• **Try it**
Find the line below with "Task: Click cube" and the line with "Task: Switch to the Chapter tab". Output them and the lines between, exactly, but not the pictures.

• **Source material**

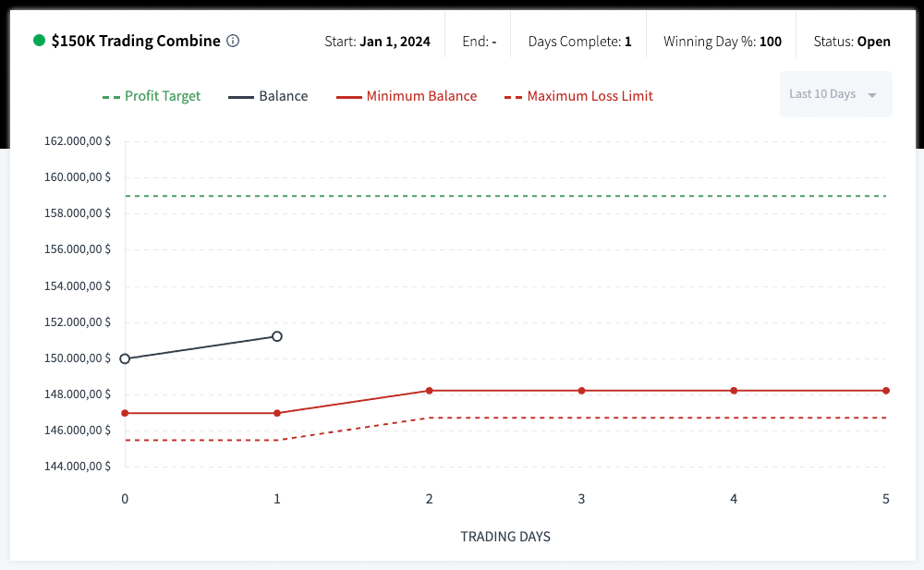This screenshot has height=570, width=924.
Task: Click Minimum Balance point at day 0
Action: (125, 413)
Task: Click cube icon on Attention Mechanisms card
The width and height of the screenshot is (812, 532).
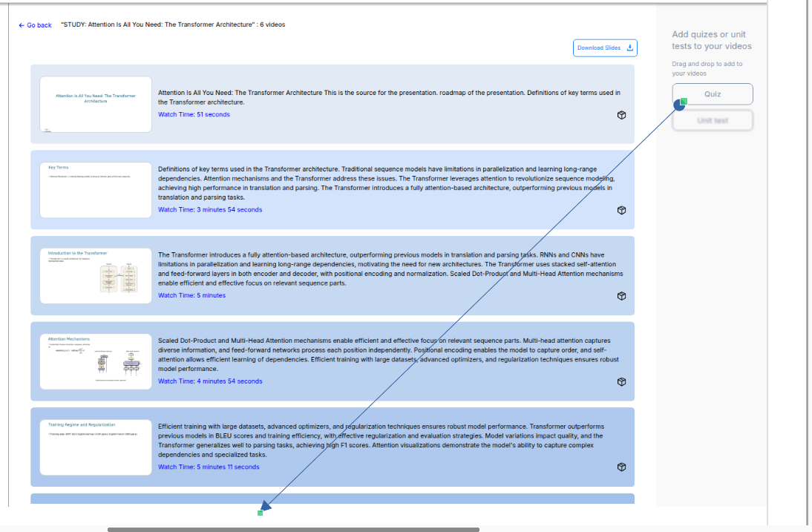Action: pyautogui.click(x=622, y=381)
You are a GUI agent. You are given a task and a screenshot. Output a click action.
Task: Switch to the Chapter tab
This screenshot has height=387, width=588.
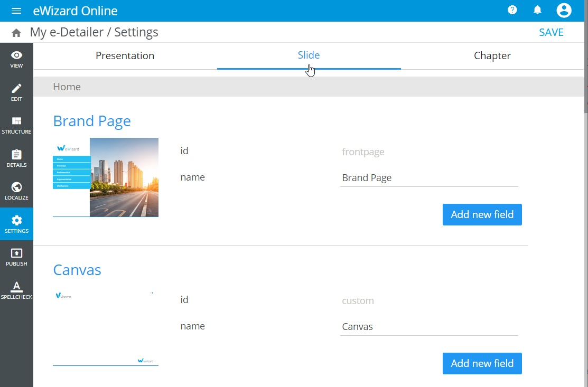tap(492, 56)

--

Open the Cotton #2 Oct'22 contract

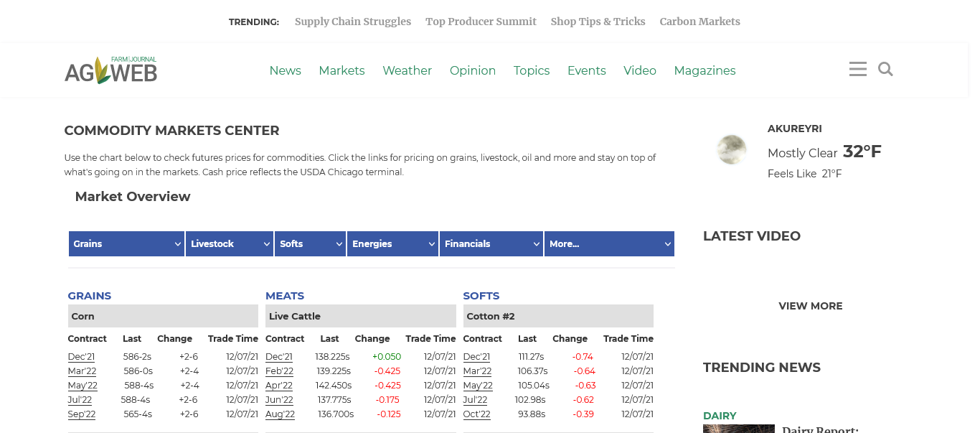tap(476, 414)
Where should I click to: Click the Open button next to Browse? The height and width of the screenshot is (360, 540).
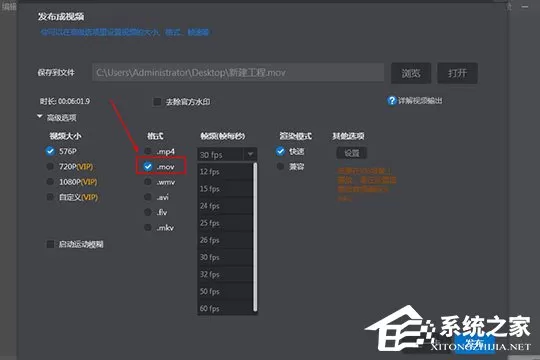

---

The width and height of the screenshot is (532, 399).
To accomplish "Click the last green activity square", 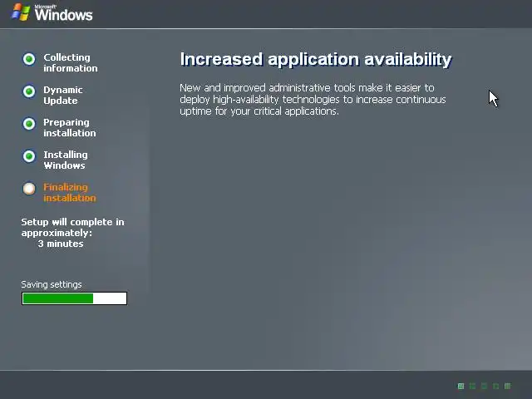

• **Solution below**
Task: Click cube icon on Attention Mechanisms card
The width and height of the screenshot is (812, 532).
Action: pyautogui.click(x=622, y=381)
You are a GUI agent. You are given a task and a screenshot. Output a click action.
Task: Switch to the Chapter tab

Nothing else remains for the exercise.